__INSTRUCTIONS TO FOLLOW__
Copy out every line of the records where the string "filter" occurs.

##############################

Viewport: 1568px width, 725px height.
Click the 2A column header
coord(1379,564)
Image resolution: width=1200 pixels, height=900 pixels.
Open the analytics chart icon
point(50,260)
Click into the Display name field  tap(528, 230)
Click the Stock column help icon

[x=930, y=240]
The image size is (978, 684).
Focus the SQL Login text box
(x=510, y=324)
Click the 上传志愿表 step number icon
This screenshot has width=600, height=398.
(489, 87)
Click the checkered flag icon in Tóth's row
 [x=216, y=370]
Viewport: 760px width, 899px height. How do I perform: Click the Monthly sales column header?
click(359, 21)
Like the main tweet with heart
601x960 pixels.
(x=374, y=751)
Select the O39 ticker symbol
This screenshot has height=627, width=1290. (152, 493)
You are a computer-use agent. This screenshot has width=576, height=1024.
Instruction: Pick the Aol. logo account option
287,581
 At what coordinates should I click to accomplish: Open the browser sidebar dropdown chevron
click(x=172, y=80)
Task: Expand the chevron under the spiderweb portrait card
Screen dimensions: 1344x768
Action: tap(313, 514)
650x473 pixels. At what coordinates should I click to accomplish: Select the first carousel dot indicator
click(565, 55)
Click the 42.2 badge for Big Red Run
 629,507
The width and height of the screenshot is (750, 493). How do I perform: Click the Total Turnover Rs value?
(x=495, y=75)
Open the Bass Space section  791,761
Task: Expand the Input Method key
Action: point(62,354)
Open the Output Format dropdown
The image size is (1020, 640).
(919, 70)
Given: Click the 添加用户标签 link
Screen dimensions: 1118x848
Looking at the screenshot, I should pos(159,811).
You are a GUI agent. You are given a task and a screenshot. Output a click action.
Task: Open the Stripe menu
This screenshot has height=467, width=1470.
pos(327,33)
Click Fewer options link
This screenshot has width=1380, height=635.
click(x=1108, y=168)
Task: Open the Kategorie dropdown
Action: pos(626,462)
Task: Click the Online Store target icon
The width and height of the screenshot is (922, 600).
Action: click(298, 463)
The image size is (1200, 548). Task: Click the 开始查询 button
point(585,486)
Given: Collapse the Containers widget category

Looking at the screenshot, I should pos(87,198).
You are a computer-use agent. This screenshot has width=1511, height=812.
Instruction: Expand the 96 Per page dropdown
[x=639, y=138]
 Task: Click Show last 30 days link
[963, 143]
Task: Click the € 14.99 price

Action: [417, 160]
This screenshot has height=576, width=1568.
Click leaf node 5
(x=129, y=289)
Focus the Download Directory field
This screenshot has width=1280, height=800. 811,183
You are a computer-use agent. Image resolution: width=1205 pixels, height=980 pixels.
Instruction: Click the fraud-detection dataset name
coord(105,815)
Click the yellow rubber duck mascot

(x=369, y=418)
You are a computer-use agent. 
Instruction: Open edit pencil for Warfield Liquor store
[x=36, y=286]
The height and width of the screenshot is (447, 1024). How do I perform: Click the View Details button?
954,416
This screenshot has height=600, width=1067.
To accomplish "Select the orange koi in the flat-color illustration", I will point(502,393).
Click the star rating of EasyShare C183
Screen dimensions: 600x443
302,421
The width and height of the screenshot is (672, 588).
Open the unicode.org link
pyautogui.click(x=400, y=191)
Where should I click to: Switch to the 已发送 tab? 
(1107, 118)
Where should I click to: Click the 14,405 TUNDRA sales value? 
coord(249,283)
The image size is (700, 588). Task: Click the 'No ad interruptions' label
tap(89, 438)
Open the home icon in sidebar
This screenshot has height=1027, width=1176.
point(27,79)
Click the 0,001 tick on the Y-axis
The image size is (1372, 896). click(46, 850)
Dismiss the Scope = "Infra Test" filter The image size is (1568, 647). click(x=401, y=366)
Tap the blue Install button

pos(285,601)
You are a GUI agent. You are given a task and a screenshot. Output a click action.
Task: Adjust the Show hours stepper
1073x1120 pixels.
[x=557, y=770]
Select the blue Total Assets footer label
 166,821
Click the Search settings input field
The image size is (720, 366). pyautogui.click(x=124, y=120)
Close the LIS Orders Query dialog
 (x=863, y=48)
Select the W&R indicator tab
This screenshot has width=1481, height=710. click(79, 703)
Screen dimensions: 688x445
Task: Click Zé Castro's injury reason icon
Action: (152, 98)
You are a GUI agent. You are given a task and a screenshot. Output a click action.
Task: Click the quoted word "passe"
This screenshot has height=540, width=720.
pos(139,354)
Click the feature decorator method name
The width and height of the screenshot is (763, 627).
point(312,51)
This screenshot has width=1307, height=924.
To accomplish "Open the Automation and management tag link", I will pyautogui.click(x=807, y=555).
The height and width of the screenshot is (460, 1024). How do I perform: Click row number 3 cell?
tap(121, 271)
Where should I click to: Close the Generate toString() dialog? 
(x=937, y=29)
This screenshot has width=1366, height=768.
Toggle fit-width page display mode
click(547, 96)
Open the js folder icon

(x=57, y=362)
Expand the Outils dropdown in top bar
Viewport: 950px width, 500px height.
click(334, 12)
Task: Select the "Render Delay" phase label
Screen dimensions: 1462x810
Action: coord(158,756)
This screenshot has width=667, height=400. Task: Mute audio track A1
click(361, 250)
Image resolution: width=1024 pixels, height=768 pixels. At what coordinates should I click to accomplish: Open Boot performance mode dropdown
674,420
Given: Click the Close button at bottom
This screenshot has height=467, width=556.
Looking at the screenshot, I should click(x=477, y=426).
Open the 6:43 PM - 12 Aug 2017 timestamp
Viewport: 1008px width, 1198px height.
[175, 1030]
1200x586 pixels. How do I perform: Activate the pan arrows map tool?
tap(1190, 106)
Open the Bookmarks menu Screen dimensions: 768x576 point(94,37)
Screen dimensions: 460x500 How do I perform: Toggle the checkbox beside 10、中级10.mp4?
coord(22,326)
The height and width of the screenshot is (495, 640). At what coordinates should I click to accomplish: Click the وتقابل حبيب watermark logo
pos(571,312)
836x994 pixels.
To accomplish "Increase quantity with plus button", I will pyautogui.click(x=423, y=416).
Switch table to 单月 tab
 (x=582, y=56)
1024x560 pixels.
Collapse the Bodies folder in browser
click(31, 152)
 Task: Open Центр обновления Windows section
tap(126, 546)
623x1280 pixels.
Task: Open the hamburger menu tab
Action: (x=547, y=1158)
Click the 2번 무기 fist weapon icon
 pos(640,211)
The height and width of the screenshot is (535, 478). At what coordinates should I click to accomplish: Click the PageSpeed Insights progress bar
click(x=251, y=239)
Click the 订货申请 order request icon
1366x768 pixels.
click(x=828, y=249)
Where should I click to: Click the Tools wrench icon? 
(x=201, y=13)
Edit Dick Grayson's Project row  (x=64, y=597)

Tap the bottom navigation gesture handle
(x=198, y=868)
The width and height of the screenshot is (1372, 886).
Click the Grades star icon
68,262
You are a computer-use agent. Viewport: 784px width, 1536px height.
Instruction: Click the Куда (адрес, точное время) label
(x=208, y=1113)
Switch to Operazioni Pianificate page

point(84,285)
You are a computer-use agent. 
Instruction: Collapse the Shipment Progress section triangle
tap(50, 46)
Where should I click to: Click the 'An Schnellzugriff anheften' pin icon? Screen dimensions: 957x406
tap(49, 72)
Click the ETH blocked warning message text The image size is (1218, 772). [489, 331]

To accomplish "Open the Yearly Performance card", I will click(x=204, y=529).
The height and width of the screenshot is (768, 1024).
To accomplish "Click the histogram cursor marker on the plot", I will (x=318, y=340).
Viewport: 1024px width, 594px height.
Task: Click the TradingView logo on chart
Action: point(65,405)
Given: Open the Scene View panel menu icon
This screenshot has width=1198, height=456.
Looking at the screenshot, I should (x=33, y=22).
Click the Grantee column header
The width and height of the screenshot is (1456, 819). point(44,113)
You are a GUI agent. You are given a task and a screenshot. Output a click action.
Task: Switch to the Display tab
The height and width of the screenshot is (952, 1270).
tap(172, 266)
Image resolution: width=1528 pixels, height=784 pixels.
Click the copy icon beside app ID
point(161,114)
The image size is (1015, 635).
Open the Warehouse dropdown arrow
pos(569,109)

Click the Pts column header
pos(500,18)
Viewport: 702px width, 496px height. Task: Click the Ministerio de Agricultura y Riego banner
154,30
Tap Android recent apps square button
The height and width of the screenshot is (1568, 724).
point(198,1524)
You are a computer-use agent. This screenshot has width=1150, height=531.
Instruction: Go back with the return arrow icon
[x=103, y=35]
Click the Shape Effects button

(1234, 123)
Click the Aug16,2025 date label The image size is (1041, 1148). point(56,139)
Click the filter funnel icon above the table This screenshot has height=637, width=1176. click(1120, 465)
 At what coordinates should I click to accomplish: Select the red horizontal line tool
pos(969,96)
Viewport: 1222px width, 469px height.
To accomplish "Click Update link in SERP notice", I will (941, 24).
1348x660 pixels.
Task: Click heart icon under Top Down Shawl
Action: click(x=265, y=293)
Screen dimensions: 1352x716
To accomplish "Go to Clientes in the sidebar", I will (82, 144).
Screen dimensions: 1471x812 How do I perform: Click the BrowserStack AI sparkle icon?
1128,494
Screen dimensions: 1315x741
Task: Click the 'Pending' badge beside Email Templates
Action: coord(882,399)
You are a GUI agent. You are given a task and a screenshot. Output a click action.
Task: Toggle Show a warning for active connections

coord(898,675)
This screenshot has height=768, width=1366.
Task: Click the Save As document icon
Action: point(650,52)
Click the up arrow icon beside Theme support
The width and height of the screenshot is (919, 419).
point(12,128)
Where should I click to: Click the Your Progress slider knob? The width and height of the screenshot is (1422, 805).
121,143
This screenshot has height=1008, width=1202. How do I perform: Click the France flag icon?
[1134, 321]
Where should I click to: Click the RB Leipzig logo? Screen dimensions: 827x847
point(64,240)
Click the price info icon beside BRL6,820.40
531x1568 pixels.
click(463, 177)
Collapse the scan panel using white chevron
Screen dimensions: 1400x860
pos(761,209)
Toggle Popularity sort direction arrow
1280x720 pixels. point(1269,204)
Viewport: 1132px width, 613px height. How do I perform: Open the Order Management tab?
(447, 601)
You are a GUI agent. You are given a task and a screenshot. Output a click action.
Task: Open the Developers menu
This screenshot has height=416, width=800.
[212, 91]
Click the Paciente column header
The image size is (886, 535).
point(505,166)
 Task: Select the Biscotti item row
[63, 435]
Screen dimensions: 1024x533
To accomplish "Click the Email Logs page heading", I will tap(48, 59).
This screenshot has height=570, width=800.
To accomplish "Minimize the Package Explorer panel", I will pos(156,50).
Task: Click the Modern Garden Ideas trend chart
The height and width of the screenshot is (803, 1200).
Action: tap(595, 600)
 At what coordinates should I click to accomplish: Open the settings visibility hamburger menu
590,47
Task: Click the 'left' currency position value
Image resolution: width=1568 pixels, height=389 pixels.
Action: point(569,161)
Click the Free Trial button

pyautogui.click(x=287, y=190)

##############################

__SOLUTION TO THIS TASK__
Dismiss the Scope = "Infra Test" filter The image size is (1568, 647). click(x=401, y=366)
Click the filter funnel icon above the table This screenshot has height=637, width=1176. click(1120, 465)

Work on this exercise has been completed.